From the Old French Market to St Louis Cathedral to Congo Square, discover the way it was among the Creoles, the Quadroons, the Planters and the Privateers, the Voodoo Queens of the past and meet the Voodoos of today!

“New Orleans Voodoo Crossroads was founded in 1991 as a vehicle for the dissemination of true and accurate information about the beliefs and practices of the Voodoo religion in New Orleans. We offer the finest products and services in the Tradition of New Orleans Voodoo.

ADHD: a Farce

Looks like some physicians are finally seeing the light on the whole ADD/ADHD excuse that runs rampant in our society:

Retired California neurologist Fred A. Baughman Jr. fired off a letter in January 2000 to U.S. Surgeon General David Satcher in response to Satcher’s Report on Mental Illness. ‘Having gone to medical school,’ Baughman wrote, ‘and studied pathology – disease, then diagnosis – you and I and all physicians know that the presence of any bona fide disease, like diabetes, cancer or epilepsy, is confirmed by an objective finding – a physical or chemical abnormality. No demonstrable physical or chemical abnormality: no disease!”

“It is this direct, no-nonsense style that has made Baughman a pariah among the psychiatric and mental-health communities and a hero to families of children across America who believe they have been ‘victimized’ by the attention-deficit/hyperactivity disorder (ADHD) label. The ‘disease,’ Baughman tells Insight, ‘is a total 100 percent fraud,’ and he has made it his personal ‘crusade’ to bring an end to the ADHD diagnosis.

Full Story: Insight Mag

(via Invisible College).

Coffins w/ Panic Buttons

A cemetery in Santiago, Chile is offering its clients coffins with a sensor that detects any movement inside them after they have been buried.”

“According to the Camino a Canaan cemetery the sensor attached to the coffin is to avoid anyone being buried alive.

What kind of lack of confidence in the medical system is required to motivate someone to put panic buttons in coffins?

Full Story: Ananova Quirkies: Cemetery offers coffin with panic button

Synchronicity

Synchronicity’s a word the seminal psychoanalyst Carl Jung coined to refer to a seemingly occult phenomenon he had noticed anecdotally: two apparently disconnected but at minimum thematically related events occurring more or less simultaneously, as if some more complex form of cause and effect was at work. You pick up the phone to call someone you haven’t spoken with in a long time and find them on the other end of the line calling them, that sort of thing. Jung chalked it up to a function of the collective unconscious, and for a long time in the ’70s, ‘synchronicity’ became a catch-phrase for both the self-help shrink crowd and the ‘magic is real’ crowd, and still pops up now and then, though the word’s almost never used as Jung meant it.
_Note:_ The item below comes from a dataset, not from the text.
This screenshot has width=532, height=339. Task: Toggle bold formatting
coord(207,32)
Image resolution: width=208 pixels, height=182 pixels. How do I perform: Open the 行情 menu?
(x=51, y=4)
Full Story: Comic Book Resources: PERMANENT DAMAGE: Issue #137

(via Cabbages & Kings)

The Shaman of Alta

Feeling a little historic.

“A criminal case was brought against a Sami shaman (noaidi ) called Quiwe Baarsen, working as a servant for Norwegians at Aaroya, in Altafjorden. From 1603 until 1607 he lived in Lappojavrre, at this time in the Swedish-Norwegian borderlands (Lapland). In 1608 he moved to Porsangerfjorden and after 1613 we can find him at Talvik and Lagnes in Altafjorden before settling down at Aaroya in the early 1620’s. He is one among twenty-six Sami accused of witchcraft in Finnmark (or Vardohus Len) in the 17th century.”